Sementara itu, Kepala Biro Hukum, Komunikasi, dan Informasi Publik Kementerian Pendayagunaan Aparatur Negara Mudzakir mengatakan, semua jajaran pemerintahan harus tunduk pada himbauan KPK. Termasuk PNS di lingkup manapun. “Kita mengikuti edaran tersebut,” ujarnya, Jumat (17/5).

Mudzakir menjelaskan, bagi PNS yang melanggar instruksi dengan menerima parcel gratifikasi, maka ada konsekuensi hukum yang akan diterima. Selain sanksi administrasi, ada jaga sanksi pidana. “Kalau gratifikasi ya sesuai sanksi gratifikasi di UU Tipikor,” imbuhnya.
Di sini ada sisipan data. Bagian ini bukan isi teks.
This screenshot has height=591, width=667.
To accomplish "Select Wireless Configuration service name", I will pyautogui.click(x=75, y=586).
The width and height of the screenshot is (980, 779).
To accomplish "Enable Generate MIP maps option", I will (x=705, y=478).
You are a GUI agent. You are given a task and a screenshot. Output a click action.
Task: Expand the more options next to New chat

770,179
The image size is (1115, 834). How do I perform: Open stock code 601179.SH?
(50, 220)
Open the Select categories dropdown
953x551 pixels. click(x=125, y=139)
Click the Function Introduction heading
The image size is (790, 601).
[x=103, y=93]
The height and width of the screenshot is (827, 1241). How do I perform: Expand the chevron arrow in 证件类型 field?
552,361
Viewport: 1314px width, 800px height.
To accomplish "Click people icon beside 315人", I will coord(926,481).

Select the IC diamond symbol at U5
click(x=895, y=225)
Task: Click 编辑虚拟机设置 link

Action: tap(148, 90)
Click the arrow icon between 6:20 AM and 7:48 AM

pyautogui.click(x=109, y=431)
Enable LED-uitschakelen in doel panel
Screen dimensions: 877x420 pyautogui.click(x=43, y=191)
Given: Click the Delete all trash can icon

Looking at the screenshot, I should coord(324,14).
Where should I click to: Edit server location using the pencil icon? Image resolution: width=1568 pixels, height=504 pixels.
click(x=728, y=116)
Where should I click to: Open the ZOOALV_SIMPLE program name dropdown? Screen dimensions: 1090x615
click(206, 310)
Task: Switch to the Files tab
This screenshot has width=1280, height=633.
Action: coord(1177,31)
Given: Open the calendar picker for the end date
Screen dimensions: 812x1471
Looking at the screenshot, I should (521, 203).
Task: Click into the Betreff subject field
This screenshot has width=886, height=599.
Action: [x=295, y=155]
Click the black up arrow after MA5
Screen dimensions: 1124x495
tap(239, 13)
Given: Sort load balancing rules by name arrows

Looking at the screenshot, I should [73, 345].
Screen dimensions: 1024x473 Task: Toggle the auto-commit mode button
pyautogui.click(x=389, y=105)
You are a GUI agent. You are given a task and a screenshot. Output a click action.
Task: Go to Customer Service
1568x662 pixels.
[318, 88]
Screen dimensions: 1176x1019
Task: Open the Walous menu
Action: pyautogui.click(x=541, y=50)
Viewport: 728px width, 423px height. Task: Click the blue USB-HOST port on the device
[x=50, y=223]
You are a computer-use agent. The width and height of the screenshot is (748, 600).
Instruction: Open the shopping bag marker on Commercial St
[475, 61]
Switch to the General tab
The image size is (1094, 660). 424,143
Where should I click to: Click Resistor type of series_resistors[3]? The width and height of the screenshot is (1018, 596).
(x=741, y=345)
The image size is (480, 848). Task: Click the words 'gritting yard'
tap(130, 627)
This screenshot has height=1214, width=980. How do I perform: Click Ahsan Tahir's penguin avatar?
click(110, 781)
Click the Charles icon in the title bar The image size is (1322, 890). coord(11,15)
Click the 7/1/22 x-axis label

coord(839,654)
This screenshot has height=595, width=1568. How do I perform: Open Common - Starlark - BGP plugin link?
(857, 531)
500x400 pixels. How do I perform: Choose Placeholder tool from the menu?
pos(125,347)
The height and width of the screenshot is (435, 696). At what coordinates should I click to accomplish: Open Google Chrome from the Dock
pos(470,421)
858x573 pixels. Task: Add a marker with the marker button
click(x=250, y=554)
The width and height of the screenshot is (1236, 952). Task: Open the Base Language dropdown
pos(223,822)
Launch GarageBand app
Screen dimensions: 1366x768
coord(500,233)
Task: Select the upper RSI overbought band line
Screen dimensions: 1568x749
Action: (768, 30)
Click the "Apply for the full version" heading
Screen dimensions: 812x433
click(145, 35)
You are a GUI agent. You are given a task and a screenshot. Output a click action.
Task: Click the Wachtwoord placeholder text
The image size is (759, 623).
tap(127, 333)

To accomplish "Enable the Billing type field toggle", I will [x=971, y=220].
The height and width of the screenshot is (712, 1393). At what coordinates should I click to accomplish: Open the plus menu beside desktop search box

Oleh karenanya, Mudzakir menghimbau jajaran PNS untuk tidak bermain-main dengan gratifikasi bermodus parcel.

Selain larangan menerima gratifikasi berkedok parsel, dalam surat edaran pemerintah juga melarang pejabat dan PNS untuk mengajukan permintaan dana, sumbangan, dan/atau hadiah sebagai Tunjangan Hari Raya (THR) atau dengan sebutan lain. Baik secara individu maupun mengatasnamakan institusi daerah pada masyarakat, perusahaan, dan/atau PNS/Penyelenggara Negara lainnya baik secara tertulis maupun tidak tertulis. “Dilarang menggunakan fasilitas kedinasan untuk kepentingan pribadi, seperti menggunakan kendaraan dinas operasional untuk kegiatan mudik,” kata Tjahjo Kumolo. (Jawapos/JPG)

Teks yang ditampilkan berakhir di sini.